* Aim of the exercise
Give the data again in full, with every character unchanged.

Stored items:
+--

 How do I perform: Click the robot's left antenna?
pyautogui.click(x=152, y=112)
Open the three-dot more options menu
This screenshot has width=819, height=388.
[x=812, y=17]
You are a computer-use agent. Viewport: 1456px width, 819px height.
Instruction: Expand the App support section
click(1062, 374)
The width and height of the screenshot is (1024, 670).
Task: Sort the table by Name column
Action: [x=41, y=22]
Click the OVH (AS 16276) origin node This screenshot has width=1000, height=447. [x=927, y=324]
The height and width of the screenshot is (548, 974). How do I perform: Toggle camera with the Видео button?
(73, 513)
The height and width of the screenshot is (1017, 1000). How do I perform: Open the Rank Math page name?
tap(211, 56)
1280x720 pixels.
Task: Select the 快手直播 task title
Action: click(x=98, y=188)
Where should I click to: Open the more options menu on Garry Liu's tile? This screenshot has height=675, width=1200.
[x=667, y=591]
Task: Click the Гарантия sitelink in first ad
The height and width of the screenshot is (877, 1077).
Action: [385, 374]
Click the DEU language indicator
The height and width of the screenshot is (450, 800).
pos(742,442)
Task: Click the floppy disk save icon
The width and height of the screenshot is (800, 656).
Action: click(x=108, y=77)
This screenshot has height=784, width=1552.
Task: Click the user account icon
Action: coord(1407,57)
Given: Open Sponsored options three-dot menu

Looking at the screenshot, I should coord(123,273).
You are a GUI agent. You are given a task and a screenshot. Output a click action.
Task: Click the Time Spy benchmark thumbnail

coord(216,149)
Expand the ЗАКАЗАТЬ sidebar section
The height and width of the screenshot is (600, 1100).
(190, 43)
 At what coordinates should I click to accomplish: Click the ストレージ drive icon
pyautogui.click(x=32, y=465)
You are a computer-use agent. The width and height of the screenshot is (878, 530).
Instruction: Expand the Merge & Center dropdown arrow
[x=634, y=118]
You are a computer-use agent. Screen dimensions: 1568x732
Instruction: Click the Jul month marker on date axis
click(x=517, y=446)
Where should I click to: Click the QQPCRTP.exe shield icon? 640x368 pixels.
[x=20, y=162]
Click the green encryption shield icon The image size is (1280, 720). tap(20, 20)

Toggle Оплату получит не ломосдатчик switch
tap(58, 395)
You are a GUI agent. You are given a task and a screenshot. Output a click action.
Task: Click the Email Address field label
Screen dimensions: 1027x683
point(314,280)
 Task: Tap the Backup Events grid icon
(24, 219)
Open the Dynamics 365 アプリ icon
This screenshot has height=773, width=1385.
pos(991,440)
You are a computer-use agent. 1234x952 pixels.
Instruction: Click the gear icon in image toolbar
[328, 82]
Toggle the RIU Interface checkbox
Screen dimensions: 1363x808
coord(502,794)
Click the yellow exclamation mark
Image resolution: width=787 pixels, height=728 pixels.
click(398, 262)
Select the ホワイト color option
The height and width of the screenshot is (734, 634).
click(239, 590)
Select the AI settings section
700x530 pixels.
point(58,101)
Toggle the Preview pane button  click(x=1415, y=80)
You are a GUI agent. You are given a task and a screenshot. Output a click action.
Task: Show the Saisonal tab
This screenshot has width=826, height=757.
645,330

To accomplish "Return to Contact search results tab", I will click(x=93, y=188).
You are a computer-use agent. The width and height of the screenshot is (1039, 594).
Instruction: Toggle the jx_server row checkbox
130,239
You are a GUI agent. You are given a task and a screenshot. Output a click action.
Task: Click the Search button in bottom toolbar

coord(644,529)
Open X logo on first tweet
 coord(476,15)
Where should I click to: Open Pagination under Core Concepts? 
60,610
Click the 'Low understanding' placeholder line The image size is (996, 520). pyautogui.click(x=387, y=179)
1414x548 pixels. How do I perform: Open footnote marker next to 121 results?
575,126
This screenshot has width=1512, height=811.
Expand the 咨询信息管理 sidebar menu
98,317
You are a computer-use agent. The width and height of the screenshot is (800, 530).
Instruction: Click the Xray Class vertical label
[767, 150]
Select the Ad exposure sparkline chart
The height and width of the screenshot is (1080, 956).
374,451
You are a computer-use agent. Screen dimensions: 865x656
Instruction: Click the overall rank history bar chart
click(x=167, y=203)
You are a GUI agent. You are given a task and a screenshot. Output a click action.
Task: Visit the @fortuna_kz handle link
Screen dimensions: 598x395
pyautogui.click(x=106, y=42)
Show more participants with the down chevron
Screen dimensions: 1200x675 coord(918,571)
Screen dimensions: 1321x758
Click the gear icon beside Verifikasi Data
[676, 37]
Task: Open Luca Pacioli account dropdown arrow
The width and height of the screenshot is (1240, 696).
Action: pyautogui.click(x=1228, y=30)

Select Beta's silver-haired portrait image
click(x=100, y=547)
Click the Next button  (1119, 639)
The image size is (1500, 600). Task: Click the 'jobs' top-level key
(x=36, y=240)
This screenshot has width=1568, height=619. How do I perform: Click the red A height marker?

+--

* Exercise solution
 How do I perform: Click the robot's left antenna?
pyautogui.click(x=152, y=112)
Open the three-dot more options menu
This screenshot has width=819, height=388.
[x=812, y=17]
You are a computer-use agent. Viewport: 1456px width, 819px height.
Instruction: Expand the App support section
click(1062, 374)
The width and height of the screenshot is (1024, 670).
Task: Sort the table by Name column
Action: [x=41, y=22]
Click the OVH (AS 16276) origin node This screenshot has width=1000, height=447. [x=927, y=324]
The height and width of the screenshot is (548, 974). How do I perform: Toggle camera with the Видео button?
(73, 513)
The height and width of the screenshot is (1017, 1000). How do I perform: Open the Rank Math page name?
tap(211, 56)
1280x720 pixels.
Task: Select the 快手直播 task title
Action: click(x=98, y=188)
Where should I click to: Open the more options menu on Garry Liu's tile? This screenshot has height=675, width=1200.
[x=667, y=591]
Task: Click the Гарантия sitelink in first ad
The height and width of the screenshot is (877, 1077).
Action: [385, 374]
Click the DEU language indicator
The height and width of the screenshot is (450, 800).
pos(742,442)
Task: Click the floppy disk save icon
The width and height of the screenshot is (800, 656).
Action: click(x=108, y=77)
This screenshot has height=784, width=1552.
Task: Click the user account icon
Action: coord(1407,57)
Given: Open Sponsored options three-dot menu

Looking at the screenshot, I should coord(123,273).
You are a GUI agent. You are given a task and a screenshot. Output a click action.
Task: Click the Time Spy benchmark thumbnail

coord(216,149)
Expand the ЗАКАЗАТЬ sidebar section
The height and width of the screenshot is (600, 1100).
(190, 43)
 At what coordinates should I click to accomplish: Click the ストレージ drive icon
pyautogui.click(x=32, y=465)
You are a computer-use agent. The width and height of the screenshot is (878, 530).
Instruction: Expand the Merge & Center dropdown arrow
[x=634, y=118]
You are a computer-use agent. Screen dimensions: 1568x732
Instruction: Click the Jul month marker on date axis
click(x=517, y=446)
Where should I click to: Click the QQPCRTP.exe shield icon? 640x368 pixels.
[x=20, y=162]
Click the green encryption shield icon The image size is (1280, 720). tap(20, 20)

Toggle Оплату получит не ломосдатчик switch
tap(58, 395)
You are a GUI agent. You are given a task and a screenshot. Output a click action.
Task: Click the Email Address field label
Screen dimensions: 1027x683
point(314,280)
 Task: Tap the Backup Events grid icon
(24, 219)
Open the Dynamics 365 アプリ icon
This screenshot has height=773, width=1385.
pos(991,440)
You are a computer-use agent. 1234x952 pixels.
Instruction: Click the gear icon in image toolbar
[328, 82]
Toggle the RIU Interface checkbox
Screen dimensions: 1363x808
coord(502,794)
Click the yellow exclamation mark
Image resolution: width=787 pixels, height=728 pixels.
click(398, 262)
Select the ホワイト color option
The height and width of the screenshot is (734, 634).
click(239, 590)
Select the AI settings section
700x530 pixels.
point(58,101)
Toggle the Preview pane button  click(x=1415, y=80)
You are a GUI agent. You are given a task and a screenshot. Output a click action.
Task: Show the Saisonal tab
This screenshot has width=826, height=757.
645,330

To accomplish "Return to Contact search results tab", I will click(x=93, y=188).
You are a computer-use agent. The width and height of the screenshot is (1039, 594).
Instruction: Toggle the jx_server row checkbox
130,239
You are a GUI agent. You are given a task and a screenshot. Output a click action.
Task: Click the Search button in bottom toolbar

coord(644,529)
Open X logo on first tweet
 coord(476,15)
Where should I click to: Open Pagination under Core Concepts? 
60,610
Click the 'Low understanding' placeholder line The image size is (996, 520). pyautogui.click(x=387, y=179)
1414x548 pixels. How do I perform: Open footnote marker next to 121 results?
575,126
This screenshot has width=1512, height=811.
Expand the 咨询信息管理 sidebar menu
98,317
You are a computer-use agent. The width and height of the screenshot is (800, 530).
Instruction: Click the Xray Class vertical label
[767, 150]
Select the Ad exposure sparkline chart
The height and width of the screenshot is (1080, 956).
374,451
You are a computer-use agent. Screen dimensions: 865x656
Instruction: Click the overall rank history bar chart
click(x=167, y=203)
You are a GUI agent. You are given a task and a screenshot. Output a click action.
Task: Visit the @fortuna_kz handle link
Screen dimensions: 598x395
pyautogui.click(x=106, y=42)
Show more participants with the down chevron
Screen dimensions: 1200x675 coord(918,571)
Screen dimensions: 1321x758
Click the gear icon beside Verifikasi Data
[676, 37]
Task: Open Luca Pacioli account dropdown arrow
The width and height of the screenshot is (1240, 696).
Action: pyautogui.click(x=1228, y=30)

Select Beta's silver-haired portrait image
click(x=100, y=547)
Click the Next button  (1119, 639)
The image size is (1500, 600). Task: Click the 'jobs' top-level key
(x=36, y=240)
This screenshot has width=1568, height=619. How do I perform: Click the red A height marker?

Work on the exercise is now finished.